O estopim da crise foi a discussão sobre um possível apoio do PT à pré-candidatura de Orleans Brandão ao governo do Estado. Frederich Marx criticou o processo e acusou Camarão de tentar implodir o partido em favor de um projeto pessoal. A resposta do vice-governador chamou atenção nos bastidores. “Quem segurou tudo fui eu, senão ninguém do PT estava mais com cargo no governo”, escreveu. Para militantes e dirigentes, a frase soou como tentativa de intimidação política e referência ao uso de cargos como instrumento de pressão.
Mesmo após um pedido de respeito feito pelo dirigente, o tom das mensagens se manteve elevado. “Quero saber se vier o apoio do PT Nacional e a decisão do Lula o que tu vai falar, moleque”, escreveu Camarão. A resposta veio de forma direta: “Moleque é você”.
A ampla circulação dos prints reforçou uma avaliação já presente nos bastidores. Parte significativa do PT maranhense não vê Felipe Camarão como um quadro identificado com a militância histórica do partido, o chamado “PT raiz”. Para esses setores, o vice-governador representa um projeto político pessoal, distante da base partidária e da trajetória coletiva que consolidou a legenda.
Essa percepção ajuda a explicar o isolamento político que Camarão enfrenta internamente. Segundo dirigentes, ele tem dificuldade de construir consensos e dialogar com as diferentes correntes do partido, adotando uma postura vista como impositiva e centralizadora.
Após a repercussão negativa, aliados relataram que Camarão teria ligado para Frederich Marx para pedir desculpas. A iniciativa, no entanto, foi avaliada por dirigentes como insuficiente para conter o desgaste. Prints não se apagam, e o episódio aprofundou a desconfiança interna.

Para setores do PT, o caso se soma a episódios anteriores, como as críticas públicas envolvendo embates verbais com a deputada Mical Damasceno, classificados por adversários políticos como ataques de cunho misógino. Esses antecedentes reforçam, na avaliação interna, a imagem de um estilo político marcado pelo confronto e pelo destempero verbal.

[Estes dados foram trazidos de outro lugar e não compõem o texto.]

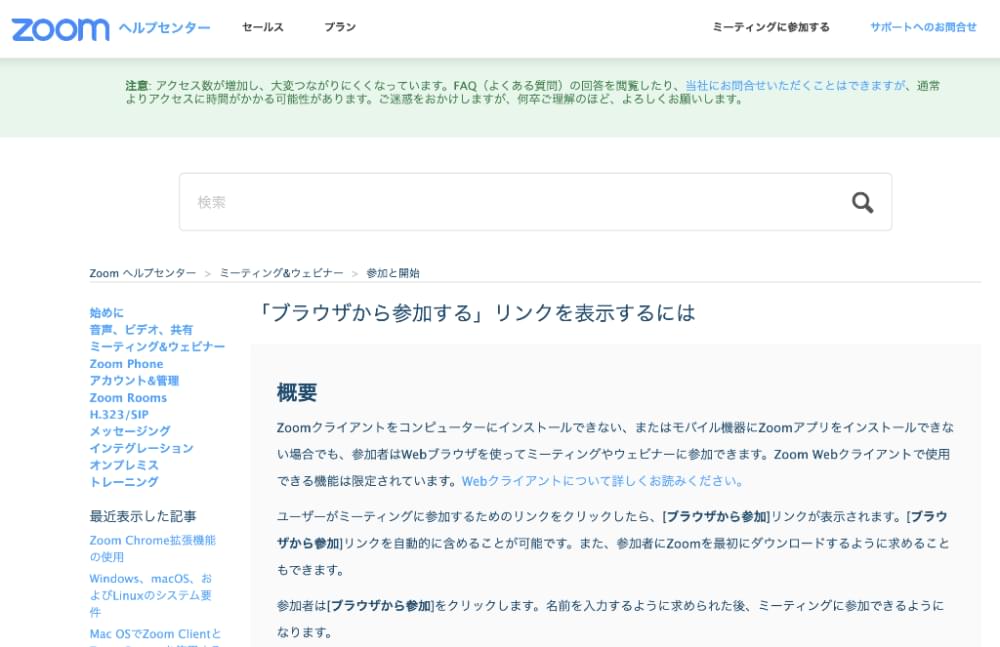Select Zoom Rooms in the sidebar
This screenshot has width=1000, height=647.
128,398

O PT é maior que disputas individuais. Foi construído na luta, na militância de base, no diálogo e na resistência que levaram Lula à Presidência da República e transformaram a legenda em uma das maiores forças políticas do Brasil. Para muitos petistas, Felipe Camarão não participou desse processo histórico e hoje protagoniza episódios que expõem o partido a constrangimentos públicos. O PT permanece. A história permanece. Já os projetos pessoais, esses são julgados pelo tempo e pela própria militância.
Nos bastidores do PT, a avaliação é direta: o problema deixou de ser o vazamento dos prints e passou a ser o comportamento de Felipe Camarão. Dirigentes admitem, reservadamente, que o vice-governador virou fonte permanente de ruído político e constrangimento para o campo de Lula no Maranhão. O incômodo não está no debate interno, mas no tom, na reincidência e na exposição pública. Para petistas mais antigos, não é o PT que envergonha Lula. É a soberba de quem nunca ajudou a construir o partido e agora insiste em falar por ele.
Soma-se a esse episódio a cristalização de um sentimento que já circulava nos bastidores: Felipe Camarão enfrenta forte rejeição interna e deixou de ser visto como liderança legítima por parcelas expressivas do PT.
O proplema apenas confirmou o que muitos já diziam em silêncio: Felipe Camarão tornou-se um corpo estranho dentro do próprio partido, alguém que fala em nome do PT, mas já não fala pelo PT.